Could you write out every one of the records below word for word, leaving the pictures out?

# [Word and element location records]
▼
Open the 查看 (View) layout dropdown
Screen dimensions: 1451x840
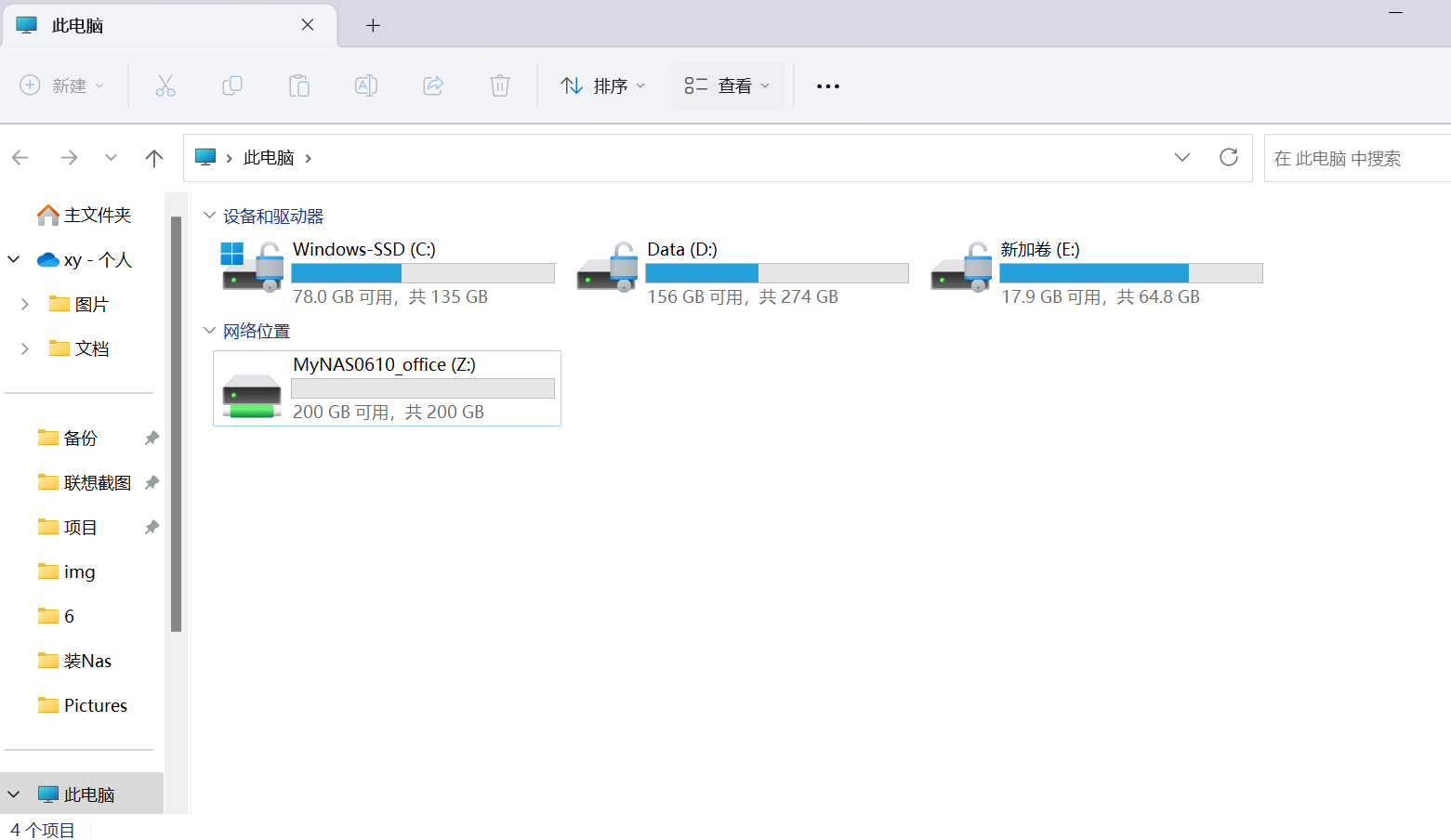tap(727, 85)
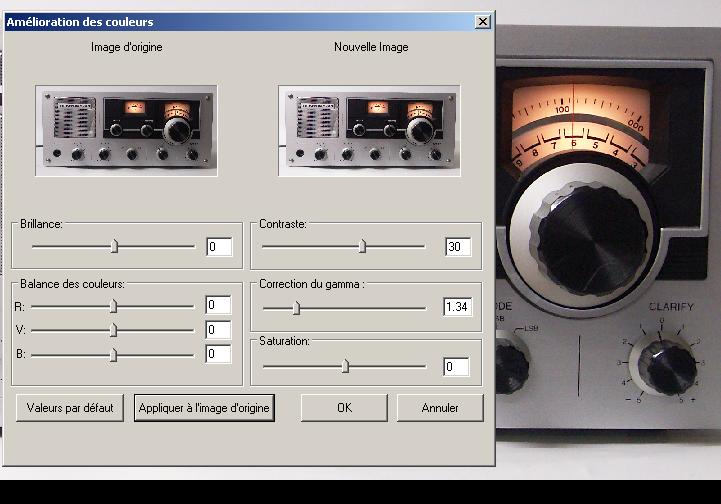
Task: Click the V color balance value field
Action: pyautogui.click(x=218, y=330)
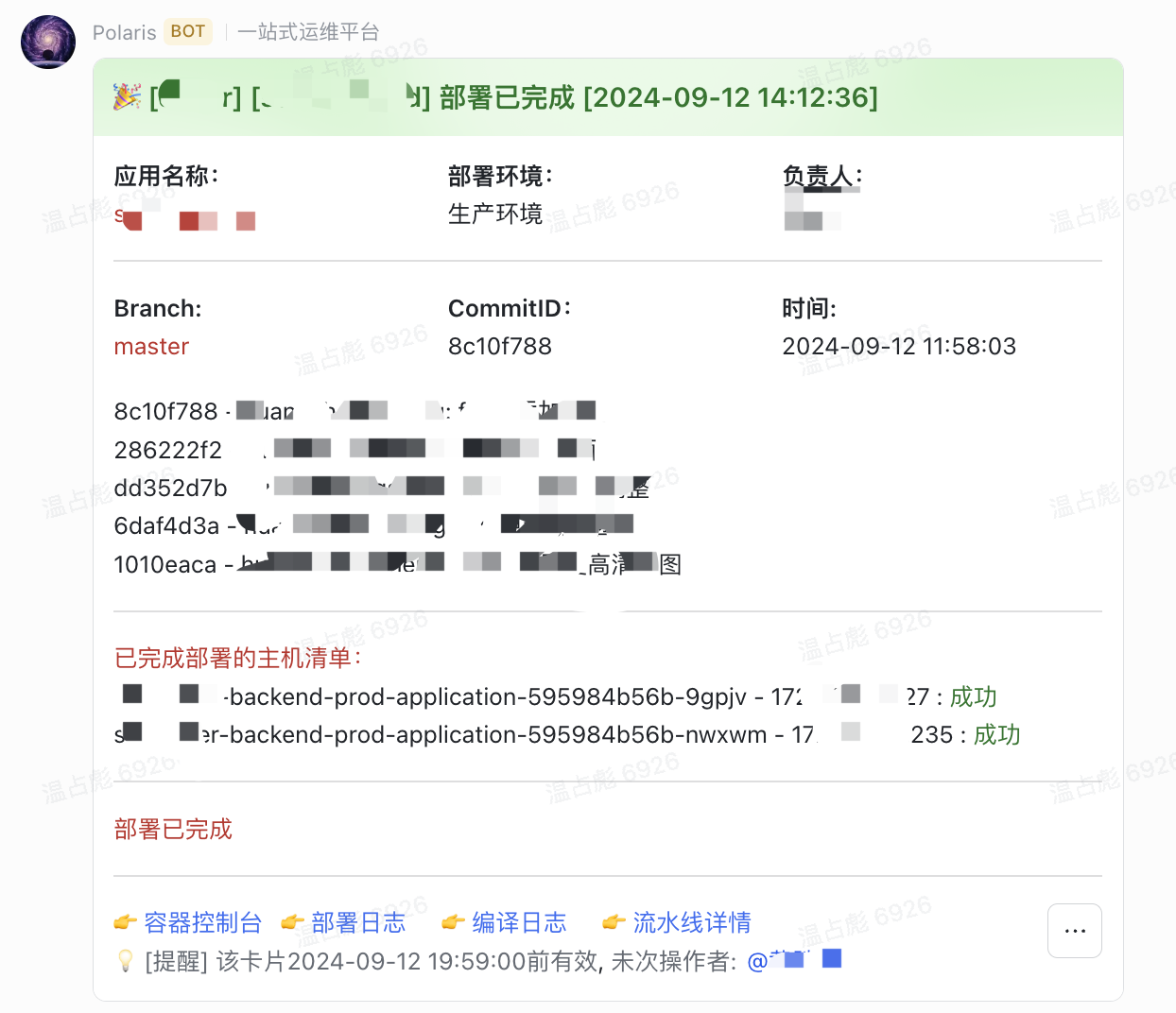Open the three-dot more options button
This screenshot has height=1013, width=1176.
[x=1074, y=931]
▲
# [Solution for this task]
Open the 查看 (View) layout dropdown
Screen dimensions: 1451x840
tap(727, 85)
Task: Click the V color balance value field
Action: pyautogui.click(x=218, y=330)
Open the three-dot more options button
This screenshot has height=1013, width=1176.
[x=1074, y=931]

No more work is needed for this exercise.